Endpoint-exclusive RECTs and lines are much easier to work with.
For example, the width of a rectangle is
right - left, and its height is
bottom - top. If rectangles were endpoint-inclusive, then there would be annoying +1’s everywhere.
End-point exclusive rectangles also scale properly.
For example, suppose you have two rectangles (0,0)-(100,100) and (100,100)-(200,200). These two rectangles barely touch at the corner. Now suppose you magnify these rectangles by 2, so they are now (0,0)-(200,200) and (200,200)-(400,400). Notice that they still barely touch at the corner. Also the length of each edge doubled from 100 to 200.
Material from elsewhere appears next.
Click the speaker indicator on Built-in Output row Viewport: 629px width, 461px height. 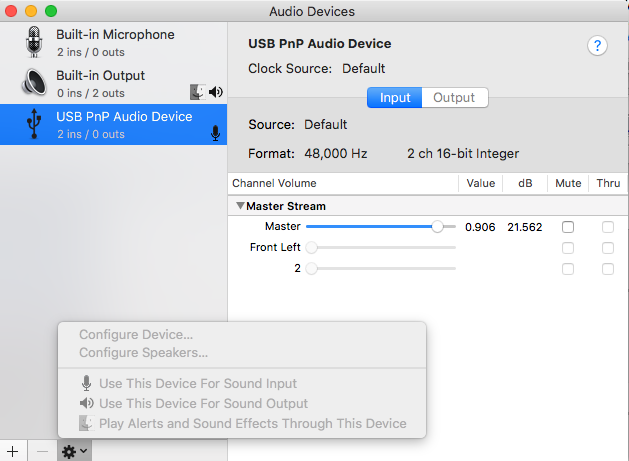pyautogui.click(x=215, y=92)
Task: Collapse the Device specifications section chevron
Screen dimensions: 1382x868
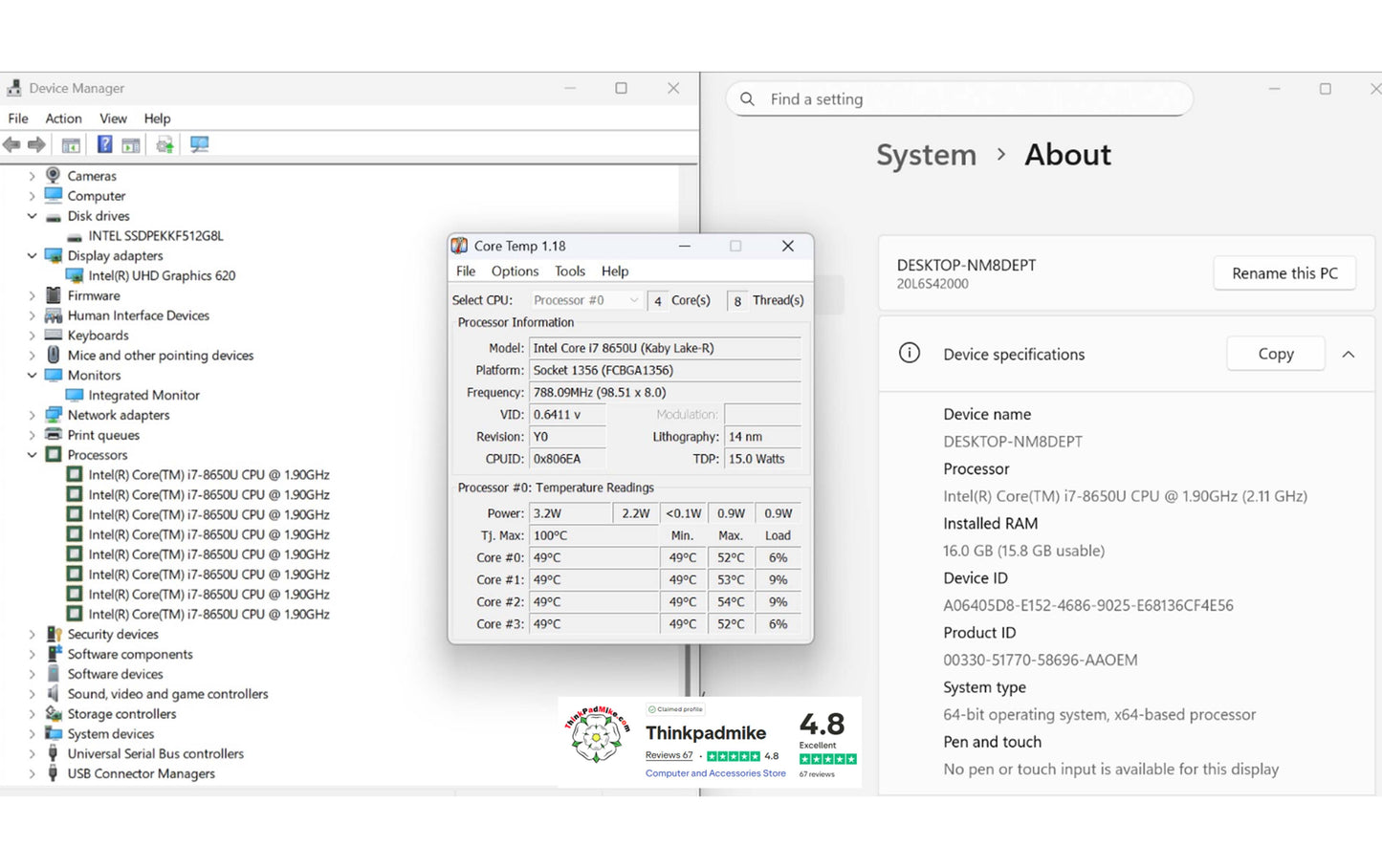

Now suppose endpoints were inclusive, so the two rectangles would be (0,0)-(99,99) and (100,100)-(199,199). Now when you double them, you get (0,0)-(198,198) and (200,200)-(398,398). Notice that they no longer touch any more because (199,199) is missing. Note also that the length of the side of the square is now 199 pixels instead of 200.
Similar problems occur if you need to do subpixel computations.
“But that’s silly — who ever does magnification or subpixel computations?”
Well, magnification is used more than you think. In addition to the obvious things like zooming in/out, it’s also used in printing (since printers are 300dpi but the screen is usually much lower resolution) and in GDI mapping (ScaleWindowExtEx, StretchBlt). And subpixel computations are used in anti-aliasing.
With apologies to Alvy Ray, I think the best way to interpret this is to view pixels as living between coordinates, not at them. For example, here’s a picture of the pixel that lives between (10,10) and (11,11). (In other words, this pixel is the rectangle (10,10)-(11,11).)
With this interpretation, the exclusion of the endpoint becomes much more natural. For example, here’s the rectangle (10,10)-(13,12):
Observe that this rectangle starts at (10,10) and ends at (13,12), just like its coordinates say.